In an input-driven pushdown automaton (IDPDA), the current input symbol determines whether the automaton performs a push operation, a pop operation, or does not touch the stack. Inputdriven pushdown automata, also known under alternative names of visibly pushdown automata and of nested word automata, have been intensively studied because of their desirable features: for instance, the model allows determinization, and the associated family of languages retains many of the strong closure and decidability properties of regular languages. This paper reports on various aspects of the complexity of input-driven pushdown automata, such as their descriptional complexity, the computational complexity of their membership problem and of other decision problems for input-driven languages.

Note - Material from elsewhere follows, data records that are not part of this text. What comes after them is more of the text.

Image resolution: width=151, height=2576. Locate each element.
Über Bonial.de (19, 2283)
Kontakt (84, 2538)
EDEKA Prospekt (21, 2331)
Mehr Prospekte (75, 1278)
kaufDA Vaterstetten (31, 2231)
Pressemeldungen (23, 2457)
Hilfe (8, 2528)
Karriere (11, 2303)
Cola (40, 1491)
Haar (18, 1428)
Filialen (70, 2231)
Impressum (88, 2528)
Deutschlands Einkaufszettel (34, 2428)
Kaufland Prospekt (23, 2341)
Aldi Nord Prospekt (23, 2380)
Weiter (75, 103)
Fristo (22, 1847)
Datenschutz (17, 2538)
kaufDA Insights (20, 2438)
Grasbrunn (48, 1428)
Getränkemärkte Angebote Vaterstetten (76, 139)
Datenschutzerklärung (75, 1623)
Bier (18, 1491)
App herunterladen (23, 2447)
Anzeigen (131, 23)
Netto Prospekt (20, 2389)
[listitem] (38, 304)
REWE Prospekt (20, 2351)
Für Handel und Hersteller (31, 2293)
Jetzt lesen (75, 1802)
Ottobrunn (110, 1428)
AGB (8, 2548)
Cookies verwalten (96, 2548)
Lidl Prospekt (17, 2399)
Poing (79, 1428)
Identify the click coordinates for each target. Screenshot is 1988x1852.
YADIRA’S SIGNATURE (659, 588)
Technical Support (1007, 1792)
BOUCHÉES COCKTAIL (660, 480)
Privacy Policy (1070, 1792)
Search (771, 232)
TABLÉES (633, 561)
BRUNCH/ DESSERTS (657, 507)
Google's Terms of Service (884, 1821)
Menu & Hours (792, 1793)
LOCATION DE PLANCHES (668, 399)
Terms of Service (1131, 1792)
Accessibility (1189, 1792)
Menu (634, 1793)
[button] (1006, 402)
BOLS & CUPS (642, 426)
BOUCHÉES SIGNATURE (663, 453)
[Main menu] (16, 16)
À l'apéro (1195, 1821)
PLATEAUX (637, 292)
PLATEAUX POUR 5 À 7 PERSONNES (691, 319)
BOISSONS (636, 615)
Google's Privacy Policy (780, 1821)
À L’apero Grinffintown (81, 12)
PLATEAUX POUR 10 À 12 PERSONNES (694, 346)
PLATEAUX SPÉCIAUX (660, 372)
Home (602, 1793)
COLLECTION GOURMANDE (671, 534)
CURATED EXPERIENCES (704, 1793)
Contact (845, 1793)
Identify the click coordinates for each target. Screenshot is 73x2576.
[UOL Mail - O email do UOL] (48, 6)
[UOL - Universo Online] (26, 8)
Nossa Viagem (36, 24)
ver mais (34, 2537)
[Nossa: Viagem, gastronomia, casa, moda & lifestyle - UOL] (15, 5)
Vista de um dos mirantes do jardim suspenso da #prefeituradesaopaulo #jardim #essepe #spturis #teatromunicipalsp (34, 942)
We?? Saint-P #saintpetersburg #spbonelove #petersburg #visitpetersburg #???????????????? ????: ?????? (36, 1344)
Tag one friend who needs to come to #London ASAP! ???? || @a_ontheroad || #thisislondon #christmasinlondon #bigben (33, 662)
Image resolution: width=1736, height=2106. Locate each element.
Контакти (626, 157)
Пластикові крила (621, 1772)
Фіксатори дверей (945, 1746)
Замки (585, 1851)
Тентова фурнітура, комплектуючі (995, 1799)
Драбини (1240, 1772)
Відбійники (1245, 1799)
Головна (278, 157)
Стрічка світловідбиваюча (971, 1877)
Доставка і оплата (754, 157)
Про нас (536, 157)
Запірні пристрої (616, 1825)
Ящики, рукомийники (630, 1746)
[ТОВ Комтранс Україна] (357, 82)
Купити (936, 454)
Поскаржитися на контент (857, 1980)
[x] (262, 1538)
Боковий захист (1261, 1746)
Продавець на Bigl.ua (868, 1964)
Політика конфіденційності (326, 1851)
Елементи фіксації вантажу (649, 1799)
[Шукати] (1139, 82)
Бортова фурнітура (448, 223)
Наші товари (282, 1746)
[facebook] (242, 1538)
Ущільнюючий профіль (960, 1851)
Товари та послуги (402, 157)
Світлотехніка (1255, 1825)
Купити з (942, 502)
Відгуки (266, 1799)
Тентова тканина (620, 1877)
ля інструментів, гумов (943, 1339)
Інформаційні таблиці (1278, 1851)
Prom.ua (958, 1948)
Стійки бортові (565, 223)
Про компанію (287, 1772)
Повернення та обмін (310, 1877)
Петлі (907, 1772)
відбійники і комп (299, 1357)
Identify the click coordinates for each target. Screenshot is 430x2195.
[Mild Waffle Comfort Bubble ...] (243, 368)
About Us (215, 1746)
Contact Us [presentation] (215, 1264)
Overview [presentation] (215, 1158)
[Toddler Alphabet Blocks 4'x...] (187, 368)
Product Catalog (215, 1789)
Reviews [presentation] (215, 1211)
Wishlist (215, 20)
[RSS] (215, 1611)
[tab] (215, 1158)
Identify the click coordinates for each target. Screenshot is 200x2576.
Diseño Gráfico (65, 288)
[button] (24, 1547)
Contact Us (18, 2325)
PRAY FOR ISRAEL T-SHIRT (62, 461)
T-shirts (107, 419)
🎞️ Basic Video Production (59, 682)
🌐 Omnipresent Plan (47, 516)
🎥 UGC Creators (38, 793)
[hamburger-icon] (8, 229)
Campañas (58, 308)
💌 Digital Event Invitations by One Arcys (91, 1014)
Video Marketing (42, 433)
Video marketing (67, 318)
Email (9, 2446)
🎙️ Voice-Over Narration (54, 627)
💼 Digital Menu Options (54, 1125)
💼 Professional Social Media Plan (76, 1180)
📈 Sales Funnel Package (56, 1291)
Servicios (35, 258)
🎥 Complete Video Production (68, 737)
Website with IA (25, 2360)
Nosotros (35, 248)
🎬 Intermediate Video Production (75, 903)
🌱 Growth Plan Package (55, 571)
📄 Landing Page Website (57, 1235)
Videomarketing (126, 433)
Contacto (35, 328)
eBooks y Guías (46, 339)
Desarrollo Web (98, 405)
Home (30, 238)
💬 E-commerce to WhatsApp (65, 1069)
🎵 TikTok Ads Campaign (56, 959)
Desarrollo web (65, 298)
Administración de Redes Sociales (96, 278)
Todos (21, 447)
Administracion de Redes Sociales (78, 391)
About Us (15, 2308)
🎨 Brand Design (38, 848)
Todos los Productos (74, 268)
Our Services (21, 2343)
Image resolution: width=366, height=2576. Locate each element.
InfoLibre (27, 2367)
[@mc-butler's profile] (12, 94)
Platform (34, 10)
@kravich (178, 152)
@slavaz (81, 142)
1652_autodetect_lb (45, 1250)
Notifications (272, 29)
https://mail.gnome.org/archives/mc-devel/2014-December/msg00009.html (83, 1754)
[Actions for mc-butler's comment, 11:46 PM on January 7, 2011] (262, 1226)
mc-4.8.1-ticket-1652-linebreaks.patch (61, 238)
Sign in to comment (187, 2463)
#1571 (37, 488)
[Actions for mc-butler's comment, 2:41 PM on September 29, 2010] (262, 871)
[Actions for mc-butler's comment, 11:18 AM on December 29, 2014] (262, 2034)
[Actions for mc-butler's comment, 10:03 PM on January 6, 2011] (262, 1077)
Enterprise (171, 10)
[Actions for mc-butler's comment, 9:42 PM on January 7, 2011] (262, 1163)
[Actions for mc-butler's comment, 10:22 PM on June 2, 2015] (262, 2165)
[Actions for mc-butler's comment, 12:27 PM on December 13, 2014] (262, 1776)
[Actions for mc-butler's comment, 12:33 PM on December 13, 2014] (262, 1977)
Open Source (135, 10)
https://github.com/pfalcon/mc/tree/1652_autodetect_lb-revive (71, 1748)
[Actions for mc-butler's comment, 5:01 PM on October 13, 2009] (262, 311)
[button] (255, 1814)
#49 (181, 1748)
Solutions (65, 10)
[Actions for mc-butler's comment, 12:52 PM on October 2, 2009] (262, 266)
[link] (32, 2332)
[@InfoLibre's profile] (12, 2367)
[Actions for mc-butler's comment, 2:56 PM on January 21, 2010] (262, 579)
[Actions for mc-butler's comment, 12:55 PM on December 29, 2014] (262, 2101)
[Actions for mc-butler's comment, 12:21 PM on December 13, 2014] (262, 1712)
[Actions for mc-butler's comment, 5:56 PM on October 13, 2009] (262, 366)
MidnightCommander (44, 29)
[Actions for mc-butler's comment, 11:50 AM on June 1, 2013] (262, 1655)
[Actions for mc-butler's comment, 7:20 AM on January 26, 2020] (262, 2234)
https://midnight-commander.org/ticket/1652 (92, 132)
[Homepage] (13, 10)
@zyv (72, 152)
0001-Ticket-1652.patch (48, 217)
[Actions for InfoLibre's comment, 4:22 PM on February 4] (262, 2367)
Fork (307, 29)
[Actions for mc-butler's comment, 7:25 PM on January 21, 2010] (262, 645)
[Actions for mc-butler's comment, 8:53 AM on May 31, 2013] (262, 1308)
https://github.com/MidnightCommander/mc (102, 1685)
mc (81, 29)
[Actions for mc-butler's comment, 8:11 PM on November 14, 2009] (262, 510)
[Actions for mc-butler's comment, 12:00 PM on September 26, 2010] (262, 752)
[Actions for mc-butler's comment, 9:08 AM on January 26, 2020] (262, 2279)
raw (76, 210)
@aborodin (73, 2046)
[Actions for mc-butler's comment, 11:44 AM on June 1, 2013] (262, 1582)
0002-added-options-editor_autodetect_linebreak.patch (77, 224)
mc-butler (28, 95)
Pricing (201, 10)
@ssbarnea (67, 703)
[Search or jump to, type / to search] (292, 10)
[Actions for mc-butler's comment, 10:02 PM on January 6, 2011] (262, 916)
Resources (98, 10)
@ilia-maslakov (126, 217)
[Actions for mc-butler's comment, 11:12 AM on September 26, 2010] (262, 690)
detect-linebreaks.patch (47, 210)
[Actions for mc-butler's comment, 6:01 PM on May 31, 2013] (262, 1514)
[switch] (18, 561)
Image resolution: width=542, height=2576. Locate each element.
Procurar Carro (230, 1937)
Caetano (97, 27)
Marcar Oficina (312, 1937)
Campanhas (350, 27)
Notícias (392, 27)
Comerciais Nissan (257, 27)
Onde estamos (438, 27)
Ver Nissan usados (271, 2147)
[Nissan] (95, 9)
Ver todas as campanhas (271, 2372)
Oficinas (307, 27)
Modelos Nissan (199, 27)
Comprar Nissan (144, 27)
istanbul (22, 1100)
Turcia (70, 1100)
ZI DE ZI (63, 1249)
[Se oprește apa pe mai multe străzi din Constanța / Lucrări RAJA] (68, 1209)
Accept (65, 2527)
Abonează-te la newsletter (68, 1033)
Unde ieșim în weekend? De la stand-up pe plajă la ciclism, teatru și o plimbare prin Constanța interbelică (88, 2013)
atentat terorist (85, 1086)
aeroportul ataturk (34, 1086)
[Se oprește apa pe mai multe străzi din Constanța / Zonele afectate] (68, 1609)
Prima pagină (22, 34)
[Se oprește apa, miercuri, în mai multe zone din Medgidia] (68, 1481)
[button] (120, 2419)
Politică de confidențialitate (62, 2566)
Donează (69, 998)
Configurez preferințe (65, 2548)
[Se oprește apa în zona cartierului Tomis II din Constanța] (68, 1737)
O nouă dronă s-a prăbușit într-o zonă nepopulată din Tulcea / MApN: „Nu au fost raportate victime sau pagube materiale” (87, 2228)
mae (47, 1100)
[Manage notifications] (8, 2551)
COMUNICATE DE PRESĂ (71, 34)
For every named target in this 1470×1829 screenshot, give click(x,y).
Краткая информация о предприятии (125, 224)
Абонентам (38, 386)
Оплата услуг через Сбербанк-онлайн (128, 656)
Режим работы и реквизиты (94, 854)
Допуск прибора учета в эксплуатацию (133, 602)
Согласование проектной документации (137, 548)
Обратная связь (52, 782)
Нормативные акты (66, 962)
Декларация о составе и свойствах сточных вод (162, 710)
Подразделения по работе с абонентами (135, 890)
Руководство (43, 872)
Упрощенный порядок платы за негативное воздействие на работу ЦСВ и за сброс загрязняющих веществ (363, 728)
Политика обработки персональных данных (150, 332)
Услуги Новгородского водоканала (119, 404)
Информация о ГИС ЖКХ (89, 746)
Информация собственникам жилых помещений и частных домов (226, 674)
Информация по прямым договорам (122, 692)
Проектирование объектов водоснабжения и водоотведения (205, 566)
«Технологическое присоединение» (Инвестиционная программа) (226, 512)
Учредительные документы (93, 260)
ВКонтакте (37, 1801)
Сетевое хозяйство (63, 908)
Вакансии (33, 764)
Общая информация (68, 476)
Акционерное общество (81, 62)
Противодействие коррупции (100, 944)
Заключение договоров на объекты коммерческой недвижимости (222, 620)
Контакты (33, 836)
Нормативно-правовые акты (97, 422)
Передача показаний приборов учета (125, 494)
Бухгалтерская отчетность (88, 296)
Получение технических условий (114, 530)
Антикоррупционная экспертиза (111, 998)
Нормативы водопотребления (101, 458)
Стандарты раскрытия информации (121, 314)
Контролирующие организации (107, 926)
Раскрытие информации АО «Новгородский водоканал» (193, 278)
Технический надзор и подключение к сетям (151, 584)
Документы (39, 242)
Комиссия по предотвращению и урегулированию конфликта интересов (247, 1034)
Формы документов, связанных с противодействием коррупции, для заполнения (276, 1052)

The research on IDPDAs has been associated to their complexity from the very beginning. When Mehlhorn [25] originally introduced the model, it was studied as a subclass of deterministic context-free languages with better space complexity. Further work on the model carried out in the 1980s [6, 12, 36] concentrated on improving the bounds on the complexity of the languages accepted by such automata, culminating in the proof of their containment in NC1. In 2004, the model was reintroduced by Alur and Madhusudan [2] under the name of visibly pushdown automata, and among their most important contributions were the first results on the descriptional complexity of the model, such as upper and lower bounds on the number of states in automata representing some operations on languages. Also, Alur and Madhusudan [2] established the computational complexity of several decision problems for the model. The paper by Alur and Madhusudan [2] sparked a renewed interest in IDPDAs, and inspired the research on various aspects of the model [1, 8, 10, 19, 39]. Alur and Madhusudan [3] also introduced an equivalent outlook on IDPDAs as automata operating on nested words, which provide a natural model for applications such as XML document processing, where data has a dual linear-hierarchical structure. Nested word automata have been studied in a number of recent papers [9, 11, 17, 35, 37]. Another equivalent outlook on IDPDAs is represented by pushdown forest automata [14], that are, roughly speaking, tree walking automata that traverse the tree in depth-first left-to-right order and are equipped with a synchronized pushdown.